2-A la foison des idées correspond une diversité de luttes et de collectifs qui témoignent toujours de la disponibilité pour agir, des capacités pour ouvrir sans cesse de nouveaux fronts de lutte sans pour autant accumuler des forces et mettre à l’ordre du jour la convergence des combats. On doit donc se demander si la diversité des luttes, comme la diversité des outils de luttes (syndicats, collectifs et autres regroupements) sont une richesse ou si cela participe à la dispersion des forces. On pourrait considérer qu’attaquer le capitalisme sur tous les terrains c’est la bonne stratégie ou bien dire que l’ensemble des luttes que l’on mène constitue une attaque contre le capitalisme. Abstraitement, c’est peut-être vrai.Mais il faudrait cependant mesurer à la fois les forces que l’on accumule (syndicalisation, grèves, élections…) et le développement des acquis sociaux pour que ce raisonnement ait du sens. Ne sommes-nous pas dans un moment où les forces traditionnelles du mouvement social ne savent pas se renouveler et peuvent mourir et où les forces dont nous avons besoin tardent à émerger ? Alors que, paradoxalement, nous savons ce qu’il faudrait faire immédiatement...
3-Peut être que c’est durant les confinements que l’on a vu le mieux les limites des stratégies pour préparer le monde d’après.Pendant un temps, l’activité sur les balcons a été un clin d’œil aux ronds points des gilets jaunes, une multitude de manifestes ont vu le jour pour sortir du monde d’avant, puis des tribunes ont été publiées pour appeler, pour les élections à venir, à l’unité de la gauche… Bref, des hypothèses de travail ancrées dans le monde d’avant sans imagination quant aux propositions immédiates à mettre en pratique. Le passage d’un monde à l’autre aurait supposé, comme méthode travail, que l’on mettre en pratique nos propres solutions tout de suite sans demander l’autorisation à ceux qui dirigent le monde d’avant. Pour cela, il aurait fallu que l’on remette en marche les usines de masques, de respirateurs, etc. dont on avait besoin et que les salariés de la première ligne organisent eux-mêmes leurs propres protocoles et leur organisation du travail. Aujourd’hui, alors que le monde de la culture organise sa propre façon de vivre avec la COVID, si on peut aller à la messe, on devrait pouvoir aller au cinéma.

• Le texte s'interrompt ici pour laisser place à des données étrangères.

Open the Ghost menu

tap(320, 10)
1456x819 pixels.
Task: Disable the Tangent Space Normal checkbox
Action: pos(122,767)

Maintenant dans les usines de l’aéronautique, de la construction automobile qui licencient, ce n’est probablement pas la grève qui est le meilleur outil pour lutter mais la remise ne marche de l’usine pour produire des biens utiles pour la transition écologique. Nous n’en sommes pas là. Pourtant, on ne peut pas résoudre les problèmes avec ceux qui les ont créés. Le sondage paru dans Usbek&rica1, rassurant à bien des égards, semble confirmer ce que nous développons plus haut :« En tout cas, les Français, ils sont inquiets, attachés à leur mode de vie et pacifiques et n’ont pas envie d’en découdre » ? Qu’en penses-tu ?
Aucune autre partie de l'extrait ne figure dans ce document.